Il est évidemment impossible d'assurer une surveillance permanente. D'ailleurs, cela aurait peu de sens, étant donné que les coupures sont quasi quotidiennes, mais elles sont gérées par les opérateurs sans que les utilisateurs soient réellement conscients des problèmes sur les réseaux.

La question se pose différemment pour des îles isolées ou pour des pays peu ou mal reliés par câbles sous-marins.

Le rôle des États sur la protection des infrastructures sous-marines augmente. Il y a une politisation du sujet sur la scène internationale. Cela entraîne de plus en plus de mesures de protection et de surveillance de la part de l'État, au moins sur les infrastructures sous-marines qui traversent les eaux sous souveraineté.

Les partenariats public-privé sont un sujet essentiel. Ils se développent partout sur le globe, d'où des interrogations sur les liens entre certains industriels et certains États.

Les moyens de l'État pour répondre à l'objectif de protection me semblent satisfaisants. La France fait partie des quelques pays qui possèdent des moyens technologiques pour aller en profondeur, jusqu'à 6 000 mètres, les autres étant les États-Unis, la Russie, la Chine et le Japon. La stratégie ministérielle adoptée récemment a vocation à multiplier les moyens d'action en profondeur de notre pays ; c'était là une mesure indispensable. Il ne me paraît pas indispensable d'aller au-delà des 6 000 mètres de profondeur. Cela permet déjà de couvrir 97 % de la superficie des océans.

Les moyens mis en oeuvre dans le cadre de la stratégie ministérielle me semblent adaptés au contexte maritime d'hybridité. Nous le savons, les fonds marins sont propices à la dissimulation et à la discrétion des actions. Cette stratégie vise à assouplir les modes d'intervention dans les fonds marins.

Il y a toutefois des axes d'amélioration, notamment en matière de partage capacitaire. Le savoir-faire technologique en matière de câbles sous-marins est encore entre les mains d'acteurs privés. L'État ne pouvant pas se substituer à ces derniers, il me paraît important de renforcer le partage d'informations avec eux, notamment sur la cartographie, mais également en cas d'incident.

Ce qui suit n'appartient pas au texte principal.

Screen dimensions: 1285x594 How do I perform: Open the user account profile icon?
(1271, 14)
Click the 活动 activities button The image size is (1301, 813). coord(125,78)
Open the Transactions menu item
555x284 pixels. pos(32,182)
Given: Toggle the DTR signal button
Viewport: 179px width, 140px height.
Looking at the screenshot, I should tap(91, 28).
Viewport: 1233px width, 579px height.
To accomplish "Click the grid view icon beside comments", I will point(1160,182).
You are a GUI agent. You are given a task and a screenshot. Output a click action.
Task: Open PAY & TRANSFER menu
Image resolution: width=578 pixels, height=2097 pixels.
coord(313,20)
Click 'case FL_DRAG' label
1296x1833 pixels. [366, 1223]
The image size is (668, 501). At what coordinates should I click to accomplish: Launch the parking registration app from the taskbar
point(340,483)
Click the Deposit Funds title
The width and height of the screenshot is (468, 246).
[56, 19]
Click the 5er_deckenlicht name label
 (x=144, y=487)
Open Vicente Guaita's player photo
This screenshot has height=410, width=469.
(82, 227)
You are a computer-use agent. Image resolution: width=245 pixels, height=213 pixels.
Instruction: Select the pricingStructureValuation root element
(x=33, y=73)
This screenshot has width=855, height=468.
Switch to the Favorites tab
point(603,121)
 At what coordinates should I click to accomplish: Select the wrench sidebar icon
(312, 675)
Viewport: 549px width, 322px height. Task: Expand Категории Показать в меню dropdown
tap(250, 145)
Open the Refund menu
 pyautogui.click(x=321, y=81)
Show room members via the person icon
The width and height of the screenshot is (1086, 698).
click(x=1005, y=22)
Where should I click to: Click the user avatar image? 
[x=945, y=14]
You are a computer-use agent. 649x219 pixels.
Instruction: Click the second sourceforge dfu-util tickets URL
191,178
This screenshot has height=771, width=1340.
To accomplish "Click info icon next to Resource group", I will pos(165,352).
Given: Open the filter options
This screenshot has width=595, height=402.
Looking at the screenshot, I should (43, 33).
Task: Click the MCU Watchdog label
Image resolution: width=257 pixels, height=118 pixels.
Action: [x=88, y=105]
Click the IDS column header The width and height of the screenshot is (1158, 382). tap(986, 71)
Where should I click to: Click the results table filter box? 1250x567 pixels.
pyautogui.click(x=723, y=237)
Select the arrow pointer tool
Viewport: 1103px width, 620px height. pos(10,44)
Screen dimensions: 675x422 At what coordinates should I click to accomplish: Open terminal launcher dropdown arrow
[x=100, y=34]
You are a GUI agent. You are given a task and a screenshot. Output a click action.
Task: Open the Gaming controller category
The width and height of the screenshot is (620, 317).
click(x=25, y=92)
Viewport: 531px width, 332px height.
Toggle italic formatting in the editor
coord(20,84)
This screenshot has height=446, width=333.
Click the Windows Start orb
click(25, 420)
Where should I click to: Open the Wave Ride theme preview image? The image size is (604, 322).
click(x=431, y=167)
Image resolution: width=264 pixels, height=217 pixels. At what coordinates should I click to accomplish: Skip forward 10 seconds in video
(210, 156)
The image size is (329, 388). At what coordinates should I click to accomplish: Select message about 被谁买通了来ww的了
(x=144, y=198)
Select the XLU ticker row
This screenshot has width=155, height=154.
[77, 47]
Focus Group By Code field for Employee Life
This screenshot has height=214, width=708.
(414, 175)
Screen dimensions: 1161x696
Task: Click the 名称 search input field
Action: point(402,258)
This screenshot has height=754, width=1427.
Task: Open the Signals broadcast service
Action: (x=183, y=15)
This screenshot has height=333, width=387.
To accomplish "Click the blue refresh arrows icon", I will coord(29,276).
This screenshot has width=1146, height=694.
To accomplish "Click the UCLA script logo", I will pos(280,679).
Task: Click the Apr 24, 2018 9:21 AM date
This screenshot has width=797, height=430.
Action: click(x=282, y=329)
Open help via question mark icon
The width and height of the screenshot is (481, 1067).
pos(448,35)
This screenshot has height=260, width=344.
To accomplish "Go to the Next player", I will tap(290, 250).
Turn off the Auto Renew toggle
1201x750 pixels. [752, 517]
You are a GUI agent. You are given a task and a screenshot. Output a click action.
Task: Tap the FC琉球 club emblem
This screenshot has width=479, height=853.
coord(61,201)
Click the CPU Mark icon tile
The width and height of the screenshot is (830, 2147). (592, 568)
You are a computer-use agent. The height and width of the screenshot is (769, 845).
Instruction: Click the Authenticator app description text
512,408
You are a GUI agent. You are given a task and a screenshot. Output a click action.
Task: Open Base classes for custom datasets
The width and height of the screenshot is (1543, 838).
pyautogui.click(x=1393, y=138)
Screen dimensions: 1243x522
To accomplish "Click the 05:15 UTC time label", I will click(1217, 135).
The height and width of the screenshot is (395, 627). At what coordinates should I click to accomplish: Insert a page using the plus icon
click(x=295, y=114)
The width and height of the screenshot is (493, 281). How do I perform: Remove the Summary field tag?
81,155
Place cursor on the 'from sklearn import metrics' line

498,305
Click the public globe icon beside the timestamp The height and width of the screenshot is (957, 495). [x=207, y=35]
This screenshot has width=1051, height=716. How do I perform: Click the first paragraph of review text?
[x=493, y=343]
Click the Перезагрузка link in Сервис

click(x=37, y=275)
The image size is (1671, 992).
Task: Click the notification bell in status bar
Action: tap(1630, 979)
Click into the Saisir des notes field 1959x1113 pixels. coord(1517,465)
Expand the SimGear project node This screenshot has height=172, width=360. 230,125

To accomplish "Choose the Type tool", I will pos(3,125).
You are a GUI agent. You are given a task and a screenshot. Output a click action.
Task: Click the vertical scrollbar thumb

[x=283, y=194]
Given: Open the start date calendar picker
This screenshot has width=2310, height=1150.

Aujourd'hui, ce sont les acteurs privés qui ont connaissance en premier des dommages que peut subir le réseau.

Par ailleurs, il me semble important que l'État débloque un certain nombre de financements sur des outils qui sont en place, mais qui n'ont pas été mobilisés.

Les fonds marins ne doivent pas être pensés de manière cloisonnée. À mon sens, il faut y associer l'espace terrestre, l'espace extra-atmosphérique et l'espace cyber, dans une réflexion plus générale. Aujourd'hui, le régime applicable sur la zone internationale des fonds marins peut entrer en conflit avec un certain cadre légal existant, notamment sur les eaux sus-jacentes.